Destellos porteños


Salvador Olvera Cruz.-

Tomando en consideración que por su ubicación geográfica, la ciudad y puerto de Manzanillo año con año enfrenta la presencia de ciclones y depresiones tropicales, como también de movimientos telúricos, resulta importante que las instancias de gobierno involucradas tomen las medidas pertinentes, a fin de proteger a la población de los riesgos que ello conlleva.

En ese apartado de riesgos, la comunidad porteña ha señalado que las instalaciones de Pemex lo son también, pues los energéticos ahí depositados no dejan de ser un riesgo palpable para la comunidad, tomando en cuenta el incremento demográfico de la ciudad y también el de combustibles que ahí se almacenan.

En los hechos, estas instalaciones representan también un riesgo para Manzanillo como destino turístico, porque el complejo riñe con la seguridad que los paseantes buscan, debido a que durante un siniestro podrían verse afectados.

Al respecto, en el curso de la presente semana, el Cabildo aprobó por unanimidad un exhorto a los diputados federales y senadores por Colima, para que gestionen los recursos necesarios y se reubiquen las instalaciones de Pemex del Centro Histórico.

El presidente municipal ha expresado que la terminal marítima de Pemex podría reubicarse en el Vaso II de la Laguna de Cuyutlán, declarada como zona industrial-portuaria.

Abundando sobre el tema, Virgilio Mendoza indicó que hacia esta zona se está enfocando el crecimiento industrial-portuario de Manzanillo, en la que se localizan ya varias industrias como la Termoeléctrica, Regasificadora, Gas Z y Global Gas.

Igualmente, manifestó que una de las ventajas de cambiar las instalaciones a la Laguna de Cuyutlán es que ya se cuenta con un canal de navegación seguro y amplio para la entrada de buques.
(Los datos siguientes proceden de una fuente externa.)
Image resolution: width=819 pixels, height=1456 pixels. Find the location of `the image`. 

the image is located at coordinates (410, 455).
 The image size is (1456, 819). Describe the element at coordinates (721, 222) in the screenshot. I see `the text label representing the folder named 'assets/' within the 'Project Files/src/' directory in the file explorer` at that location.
Sin duda, el cambio de dichas instalaciones resultan positivas y benéficas, por la conveniencia estratégica de las operaciones de Pemex y de toda la industria energética y portuaria, al generarse la de la tranquilidad y seguridad de los habitantes y comerciantes del Centro Histórico, pero también de quienes nos visitan al puerto.

Asimismo, en paralelo a la reubicación de dichas instalaciones, se tiene proyectado aprovechar el muelle para dar vida a un corredor turístico, donde las familias puedan caminar y realizar diversas actividades, al margen de regresarle su belleza al Centro Histórico.

Para concretar lo anterior, sólo resta que nuestros legisladores federales se aboquen a la atención del caso, porque los beneficios que representa para los diferentes sectores de la población resultan más que importantes.

Sobre el impulso y desarrollo turístico de Manzanillo, en esta semana se manifestó el director corporativo turístico Isla de Navidad, Eduardo de Lima, quien considera que Manzanillo requiere una renovación de este sector, procediendo a llevar a cabo un trabajo en equipo, a fin de que sea competitivo a nivel nacional e internacional.

En su momento manifestó el impulso que el Gobierno del Estado de Colima está canalizando al sector hotelero y turístico, considerando un acierto del secretario de Turismo estatal, Héctor Sandoval, convocar a reuniones a los hoteleros a fin de involucrarlos y escuchar sus demandas.

Al respecto, ponderó que de esa forma se podrá ser más competitivo en un mercado nacional y mundial, de ahí la importancia de imprimir más dinamismo al trabajo que se viene realizado. Advirtió que no se debe ver como un asunto político, sino como un quehacer empresarial que debe ir de la mano con el Gobierno del Estado, aunque sea con paso lento, pero firme, constante en los esfuerzo de promoción turística que requiere este destino.